O mesmo quarteirão que o seu salsicha atravessou a vida inteira muda de tamanho na velhice. O meio-fio que ele saltitava vira um degrau de verdade; a grelha que nem notava vira armadilha pra pata menos firme; o piso polido da entrada do prédio vira rinque de patinação. Passear com um sênior na cidade é passear com olhos novos — os dele.
O inventário dos vilões pequenos: meio-fio e degraus de calçada (a regra vira colo ou rampa de acessibilidade — o impacto repetido de descer degrau cobra caro de articulação idosa), grelhas e bueiros (desvie por hábito; pata sênior escorrega mais e reflexo é mais lento), pisos polidos de portaria e comércio (atravesse devagar, de preferência por tapete quando houver), raízes e calçada quebrada (na escala dele, um tropeço de nada é uma queda inteira — com visão diminuída, seu olho vira o guia dele: guie com a guia, literalmente) e o sol (idoso regula temperatura pior; verão é passeio de manhã cedinho ou noite).

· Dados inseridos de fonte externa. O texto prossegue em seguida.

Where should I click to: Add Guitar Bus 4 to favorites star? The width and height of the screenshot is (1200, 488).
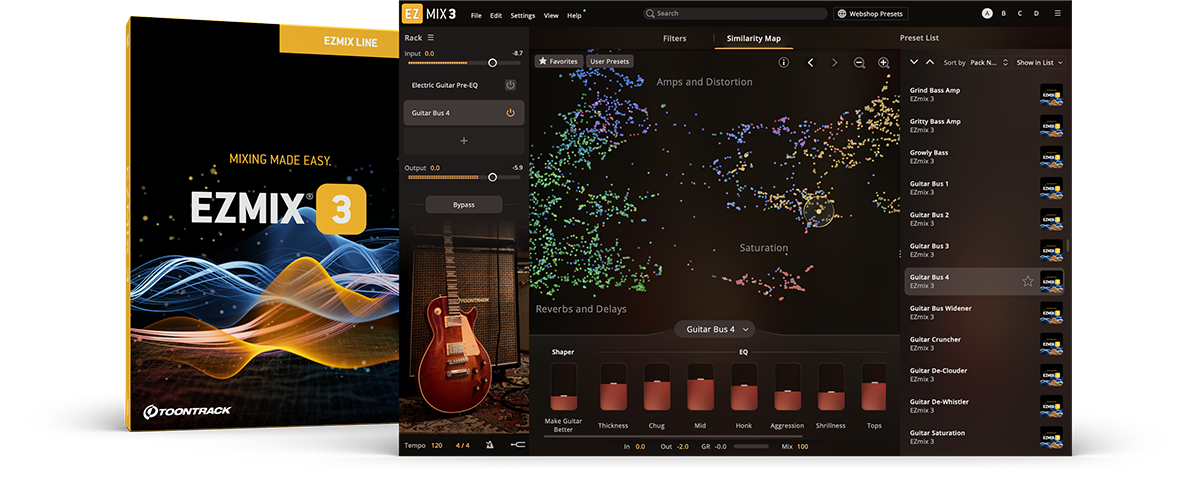pos(1027,281)
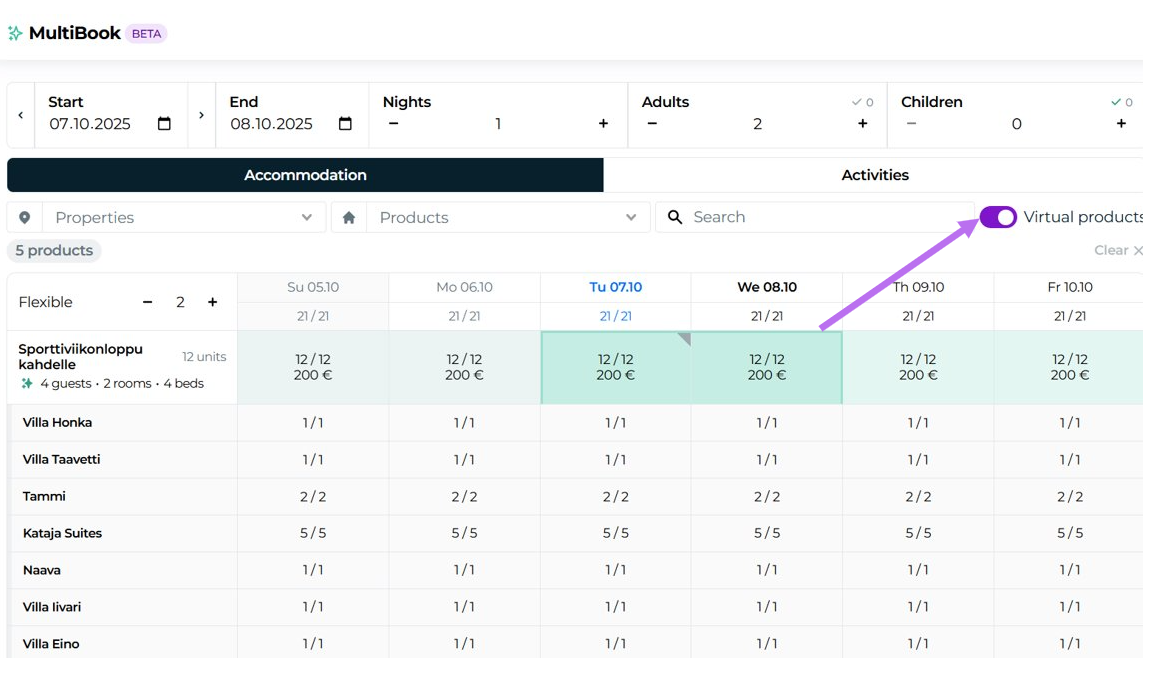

Com o mapa de vilões na cabeça, redesenhe a rota: talvez a saída pela garagem tenha piso melhor que o hall; talvez a calçada do lado par seja mais lisa que a do ímpar; talvez a praça a duas quadras valha mais que o quarteirão de sempre esburacado. Sênior agradece rota fixa e conhecida (o mapa mental compensa a visão), então escolha a melhor e repita. E a guia agora trabalha diferente: curta o suficiente pra você segurar um tropeço antes que vire queda, frouxa o suficiente pra não apressar o passo dele. O passeio do idoso não é menor que o do jovem — é mais artesanal.